Quickly, the punditocracy jumped ship, with even Will beginning to say nice things about Bachmann. And, really, it was only a matter of time before the inevitable dropping out. Even his wife was saying implicitly disparaging things about his chances.
Basically, if he couldn't do well in the Ames Straw Poll -- that is, in Iowa, close to home, where once upon a time (pre-Bachmann) it looked like he had a shot -- that was it. The writing was going to be on the wall for everyone to see.
And he didn't, finishing third behind Bachmann and Ron Paul in a contest that didn't feature Romney and Rick Perry (or at least for which they didn't actively campaign). Which isn't all that bad, perhaps, but he needed to do a lot better, particularly after sinking so much energy into it.
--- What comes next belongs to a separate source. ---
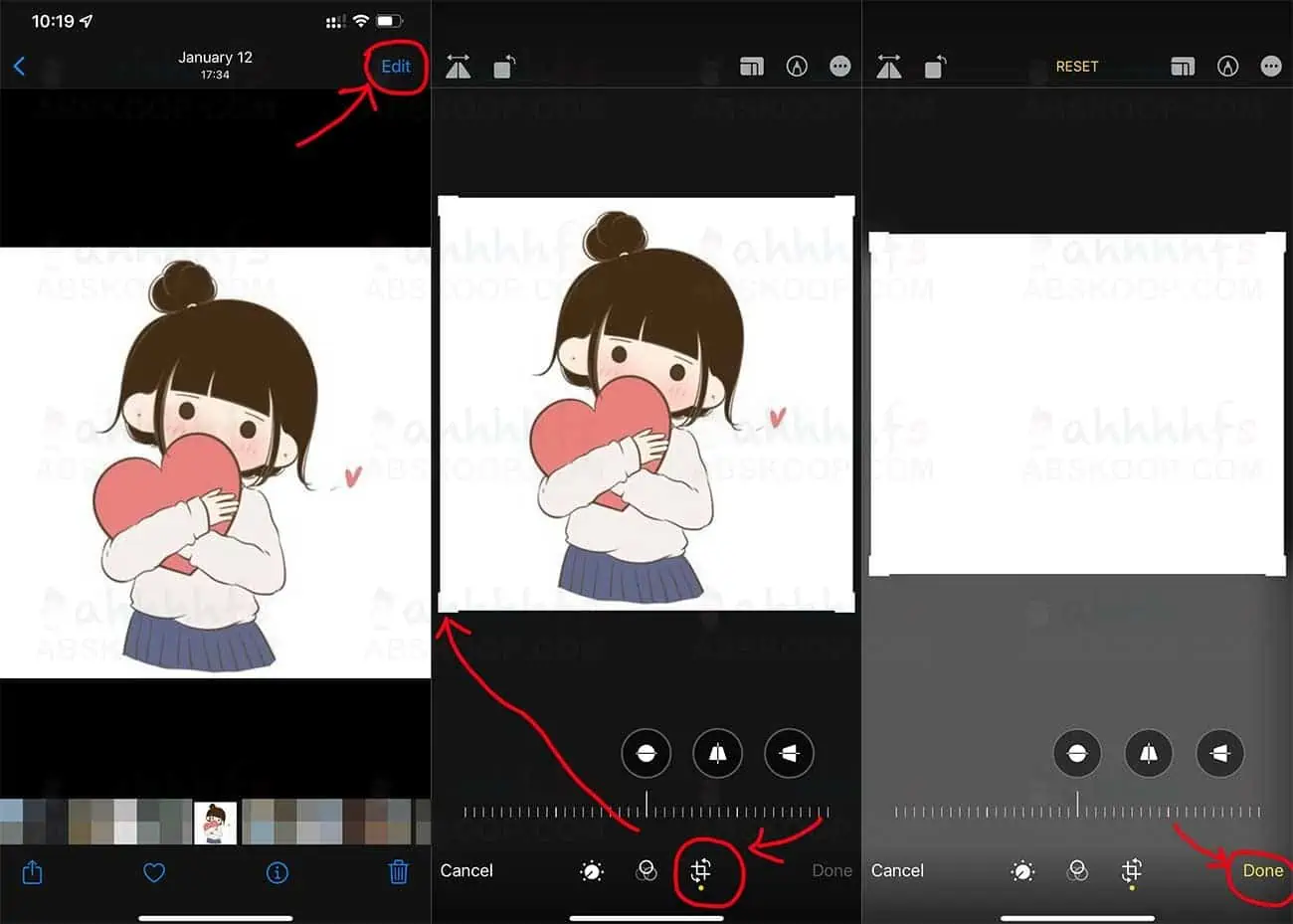
Task: Open the aspect ratio options
Action: click(752, 66)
But it wasn't just Ames. Pawlenty never once caught fire, never once looked like a serious contender. And while there may still be room for a "bridge" candidate to emerge between Romney and Bachmann/Perry, it was clear that he wasn't going to be it.
And why? Who knows? Maybe he didn't want it enough. Maybe there isn't much of a constituency for someone like him in today's Republican Party. Maybe he's just too small for the national stage. Maybe he never really found himself, hence his desperate struggle for attention. Whatever the case, he seemed to wither and shrivel up as the campaign went along, hanging on at the very bottom of a weak and embarrassing field with the likes of Rick Santorum. That's sad company, to be sure.
And now it's over. We won't have T-Paw to kick around anymore. Not that anyone was paying much attention anyway.